◆ Directions: Skip the pictures. Return exactly the lines from the one containing "This screenshot has width=523, height=350." through the end of the entries below.

◆ Given records:
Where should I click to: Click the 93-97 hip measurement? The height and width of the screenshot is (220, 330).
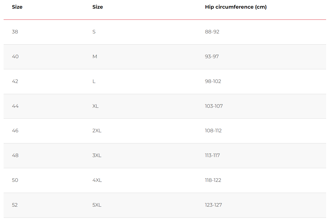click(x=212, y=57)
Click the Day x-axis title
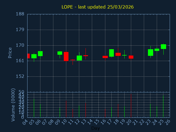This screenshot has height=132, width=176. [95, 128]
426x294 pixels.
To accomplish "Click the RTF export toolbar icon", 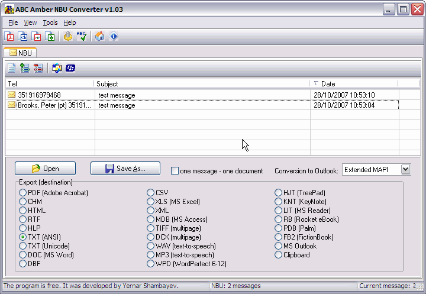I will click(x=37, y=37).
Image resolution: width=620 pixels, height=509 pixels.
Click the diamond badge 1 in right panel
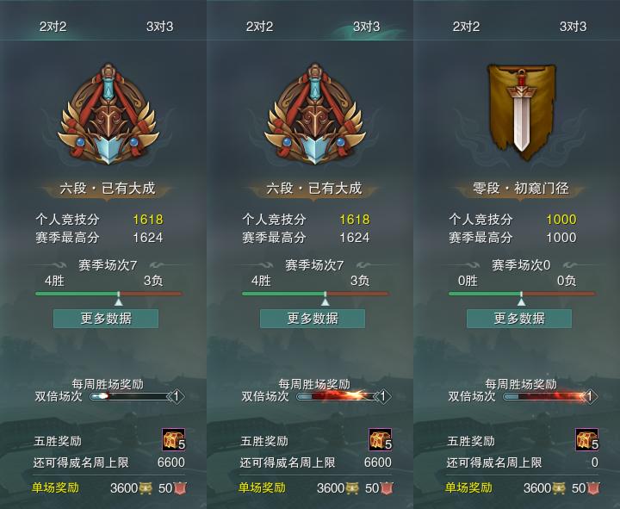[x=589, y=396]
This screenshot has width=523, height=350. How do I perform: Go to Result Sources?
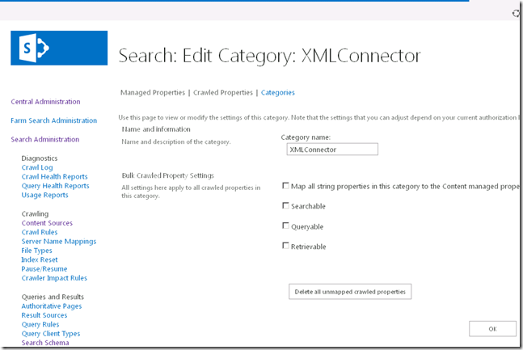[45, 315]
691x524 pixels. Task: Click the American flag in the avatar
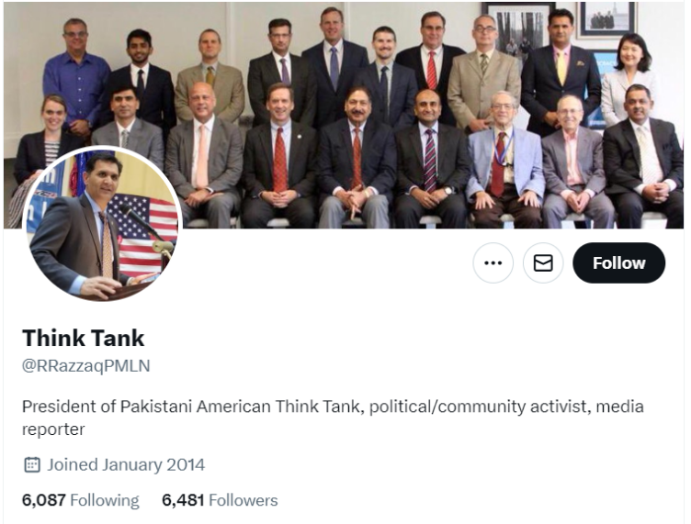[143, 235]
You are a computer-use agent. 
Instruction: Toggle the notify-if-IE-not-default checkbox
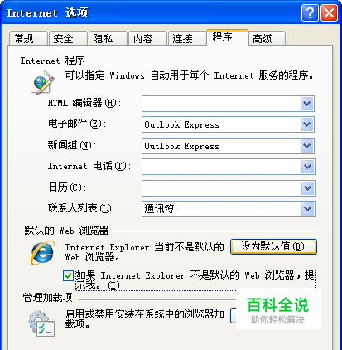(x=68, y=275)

◆ Response:
This screenshot has width=523, height=350. How do I perform: Go to Result Sources?
[45, 315]
691x524 pixels. Task: Click the American flag in the avatar
[143, 235]
You are a computer-use agent. 
Instruction: Toggle the notify-if-IE-not-default checkbox
(x=68, y=275)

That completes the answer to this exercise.